*Stored rows*.

— START —

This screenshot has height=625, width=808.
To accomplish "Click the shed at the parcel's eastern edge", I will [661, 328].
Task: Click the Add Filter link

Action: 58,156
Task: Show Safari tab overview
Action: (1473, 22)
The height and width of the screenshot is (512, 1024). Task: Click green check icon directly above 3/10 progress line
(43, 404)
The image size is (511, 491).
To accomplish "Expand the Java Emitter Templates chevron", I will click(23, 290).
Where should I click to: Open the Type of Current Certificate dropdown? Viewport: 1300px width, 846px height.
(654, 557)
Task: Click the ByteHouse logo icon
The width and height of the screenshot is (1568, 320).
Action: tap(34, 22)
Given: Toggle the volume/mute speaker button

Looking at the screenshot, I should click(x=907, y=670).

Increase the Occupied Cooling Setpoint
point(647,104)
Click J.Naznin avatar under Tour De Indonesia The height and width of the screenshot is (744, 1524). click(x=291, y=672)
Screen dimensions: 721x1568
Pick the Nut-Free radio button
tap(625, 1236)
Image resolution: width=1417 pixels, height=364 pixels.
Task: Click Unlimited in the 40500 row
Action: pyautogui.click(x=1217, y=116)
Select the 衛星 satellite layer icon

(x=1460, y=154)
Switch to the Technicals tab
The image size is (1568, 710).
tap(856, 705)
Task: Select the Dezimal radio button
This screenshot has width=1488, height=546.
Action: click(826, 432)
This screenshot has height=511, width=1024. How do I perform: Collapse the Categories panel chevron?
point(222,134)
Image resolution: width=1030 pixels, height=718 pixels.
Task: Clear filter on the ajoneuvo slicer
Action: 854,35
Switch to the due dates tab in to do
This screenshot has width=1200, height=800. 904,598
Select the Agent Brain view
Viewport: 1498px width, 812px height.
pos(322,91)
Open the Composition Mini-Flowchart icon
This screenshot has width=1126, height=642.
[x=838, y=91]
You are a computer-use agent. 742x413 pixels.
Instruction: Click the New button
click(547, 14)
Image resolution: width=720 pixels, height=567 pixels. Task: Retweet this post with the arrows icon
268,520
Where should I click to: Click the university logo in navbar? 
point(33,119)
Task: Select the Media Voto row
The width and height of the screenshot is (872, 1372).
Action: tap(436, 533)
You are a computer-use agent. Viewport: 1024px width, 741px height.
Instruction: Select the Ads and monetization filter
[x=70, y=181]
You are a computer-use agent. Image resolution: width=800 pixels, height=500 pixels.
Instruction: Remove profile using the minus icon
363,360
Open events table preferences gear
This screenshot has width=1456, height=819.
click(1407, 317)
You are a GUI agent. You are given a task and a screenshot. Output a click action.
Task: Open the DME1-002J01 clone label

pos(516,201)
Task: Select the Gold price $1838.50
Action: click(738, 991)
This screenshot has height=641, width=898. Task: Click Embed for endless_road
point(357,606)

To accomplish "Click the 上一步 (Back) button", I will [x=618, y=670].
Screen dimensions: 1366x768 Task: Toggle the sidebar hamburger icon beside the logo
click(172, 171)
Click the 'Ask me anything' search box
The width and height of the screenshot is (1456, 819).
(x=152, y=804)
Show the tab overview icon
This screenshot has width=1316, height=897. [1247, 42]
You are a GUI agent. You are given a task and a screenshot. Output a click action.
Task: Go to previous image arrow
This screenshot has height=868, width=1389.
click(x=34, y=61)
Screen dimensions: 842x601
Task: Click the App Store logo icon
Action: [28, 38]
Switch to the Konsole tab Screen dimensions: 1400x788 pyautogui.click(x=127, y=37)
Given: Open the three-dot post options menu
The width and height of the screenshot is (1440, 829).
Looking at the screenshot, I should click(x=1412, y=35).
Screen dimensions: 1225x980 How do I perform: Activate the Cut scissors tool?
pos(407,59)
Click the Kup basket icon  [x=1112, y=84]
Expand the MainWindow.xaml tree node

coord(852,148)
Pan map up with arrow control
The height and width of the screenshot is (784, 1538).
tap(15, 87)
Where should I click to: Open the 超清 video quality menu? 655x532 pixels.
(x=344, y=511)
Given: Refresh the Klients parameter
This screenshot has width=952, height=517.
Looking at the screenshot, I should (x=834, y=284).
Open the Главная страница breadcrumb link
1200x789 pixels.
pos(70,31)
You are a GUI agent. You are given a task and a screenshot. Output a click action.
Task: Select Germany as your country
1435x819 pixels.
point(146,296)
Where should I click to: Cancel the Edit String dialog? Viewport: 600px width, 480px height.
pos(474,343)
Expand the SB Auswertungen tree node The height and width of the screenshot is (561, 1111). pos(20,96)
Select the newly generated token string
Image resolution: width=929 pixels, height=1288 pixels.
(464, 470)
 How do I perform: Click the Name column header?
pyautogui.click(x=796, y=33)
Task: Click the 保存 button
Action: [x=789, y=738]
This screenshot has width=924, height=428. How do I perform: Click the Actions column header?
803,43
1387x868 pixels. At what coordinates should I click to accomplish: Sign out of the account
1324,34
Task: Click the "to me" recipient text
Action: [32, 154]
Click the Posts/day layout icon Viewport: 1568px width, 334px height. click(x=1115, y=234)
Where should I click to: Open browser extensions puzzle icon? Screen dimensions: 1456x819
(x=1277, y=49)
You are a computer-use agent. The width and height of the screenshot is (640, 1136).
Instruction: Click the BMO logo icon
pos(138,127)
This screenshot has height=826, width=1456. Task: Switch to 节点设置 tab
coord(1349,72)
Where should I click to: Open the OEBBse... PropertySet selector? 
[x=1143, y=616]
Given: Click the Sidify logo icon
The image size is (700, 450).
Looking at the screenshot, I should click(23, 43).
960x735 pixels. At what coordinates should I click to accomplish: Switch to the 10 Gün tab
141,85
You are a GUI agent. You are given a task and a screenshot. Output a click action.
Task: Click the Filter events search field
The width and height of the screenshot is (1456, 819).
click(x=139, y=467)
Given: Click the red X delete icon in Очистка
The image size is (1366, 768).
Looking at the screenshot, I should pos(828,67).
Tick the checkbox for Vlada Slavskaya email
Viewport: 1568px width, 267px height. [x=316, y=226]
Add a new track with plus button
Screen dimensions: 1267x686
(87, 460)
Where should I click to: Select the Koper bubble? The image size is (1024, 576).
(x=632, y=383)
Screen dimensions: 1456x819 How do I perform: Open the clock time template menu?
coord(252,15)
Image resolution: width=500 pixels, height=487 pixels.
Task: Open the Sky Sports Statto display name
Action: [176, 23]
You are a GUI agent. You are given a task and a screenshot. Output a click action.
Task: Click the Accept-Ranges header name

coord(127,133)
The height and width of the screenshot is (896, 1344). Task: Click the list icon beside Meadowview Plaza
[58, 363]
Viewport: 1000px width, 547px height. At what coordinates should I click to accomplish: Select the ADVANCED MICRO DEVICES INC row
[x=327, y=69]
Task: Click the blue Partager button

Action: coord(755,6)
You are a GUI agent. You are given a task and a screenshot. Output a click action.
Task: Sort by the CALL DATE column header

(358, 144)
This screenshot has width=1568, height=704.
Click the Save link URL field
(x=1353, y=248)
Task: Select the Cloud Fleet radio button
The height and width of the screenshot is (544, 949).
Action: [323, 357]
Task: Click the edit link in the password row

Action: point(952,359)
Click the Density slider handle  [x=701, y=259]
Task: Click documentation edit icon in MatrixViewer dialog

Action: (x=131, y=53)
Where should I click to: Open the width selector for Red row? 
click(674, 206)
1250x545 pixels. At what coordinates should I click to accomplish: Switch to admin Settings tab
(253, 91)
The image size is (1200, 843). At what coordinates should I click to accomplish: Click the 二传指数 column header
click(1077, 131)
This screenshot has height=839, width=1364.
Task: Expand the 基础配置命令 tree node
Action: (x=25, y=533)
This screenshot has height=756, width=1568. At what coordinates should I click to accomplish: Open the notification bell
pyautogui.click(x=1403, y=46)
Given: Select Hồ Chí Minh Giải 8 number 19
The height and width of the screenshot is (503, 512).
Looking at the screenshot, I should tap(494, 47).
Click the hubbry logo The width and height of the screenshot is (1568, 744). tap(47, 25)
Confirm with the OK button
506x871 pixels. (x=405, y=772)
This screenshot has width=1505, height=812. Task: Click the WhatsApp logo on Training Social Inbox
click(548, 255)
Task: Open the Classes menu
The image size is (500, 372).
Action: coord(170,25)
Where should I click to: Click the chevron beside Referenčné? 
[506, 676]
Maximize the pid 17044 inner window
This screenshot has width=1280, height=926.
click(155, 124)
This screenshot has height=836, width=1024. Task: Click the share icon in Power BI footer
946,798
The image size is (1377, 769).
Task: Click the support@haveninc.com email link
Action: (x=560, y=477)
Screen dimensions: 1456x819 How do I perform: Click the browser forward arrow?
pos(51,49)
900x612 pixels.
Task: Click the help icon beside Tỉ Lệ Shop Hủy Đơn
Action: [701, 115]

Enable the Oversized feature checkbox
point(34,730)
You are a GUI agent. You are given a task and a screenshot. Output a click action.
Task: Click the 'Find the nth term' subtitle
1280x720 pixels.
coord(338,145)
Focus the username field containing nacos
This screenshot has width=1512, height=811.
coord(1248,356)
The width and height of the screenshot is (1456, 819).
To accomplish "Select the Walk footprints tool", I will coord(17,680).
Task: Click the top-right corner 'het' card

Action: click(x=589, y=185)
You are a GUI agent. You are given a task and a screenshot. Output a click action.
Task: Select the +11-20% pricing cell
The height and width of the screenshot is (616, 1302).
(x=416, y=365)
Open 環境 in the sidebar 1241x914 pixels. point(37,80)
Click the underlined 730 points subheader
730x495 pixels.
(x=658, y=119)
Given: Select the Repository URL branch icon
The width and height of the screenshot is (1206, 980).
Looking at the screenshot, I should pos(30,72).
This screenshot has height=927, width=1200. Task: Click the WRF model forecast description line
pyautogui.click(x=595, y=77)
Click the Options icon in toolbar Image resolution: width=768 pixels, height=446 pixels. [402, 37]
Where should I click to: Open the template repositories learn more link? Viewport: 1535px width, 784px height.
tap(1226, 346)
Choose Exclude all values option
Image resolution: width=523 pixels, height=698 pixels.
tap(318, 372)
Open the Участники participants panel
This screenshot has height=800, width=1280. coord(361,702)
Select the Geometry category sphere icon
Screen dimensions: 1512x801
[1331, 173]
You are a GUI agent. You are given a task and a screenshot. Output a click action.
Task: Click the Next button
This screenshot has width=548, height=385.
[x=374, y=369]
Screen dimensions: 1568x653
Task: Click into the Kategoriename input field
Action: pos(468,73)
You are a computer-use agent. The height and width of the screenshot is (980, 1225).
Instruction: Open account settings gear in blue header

— END —

*Work to complete*. Copy out everything in the listing above from the line containing "Task: Select the Media Voto row" down to the line containing "click(1407, 317)", both of those lines included.

*Complete answer*.
Task: Select the Media Voto row
The width and height of the screenshot is (872, 1372).
Action: tap(436, 533)
You are a computer-use agent. Viewport: 1024px width, 741px height.
Instruction: Select the Ads and monetization filter
[x=70, y=181]
You are a computer-use agent. Image resolution: width=800 pixels, height=500 pixels.
Instruction: Remove profile using the minus icon
363,360
Open events table preferences gear
This screenshot has width=1456, height=819.
click(1407, 317)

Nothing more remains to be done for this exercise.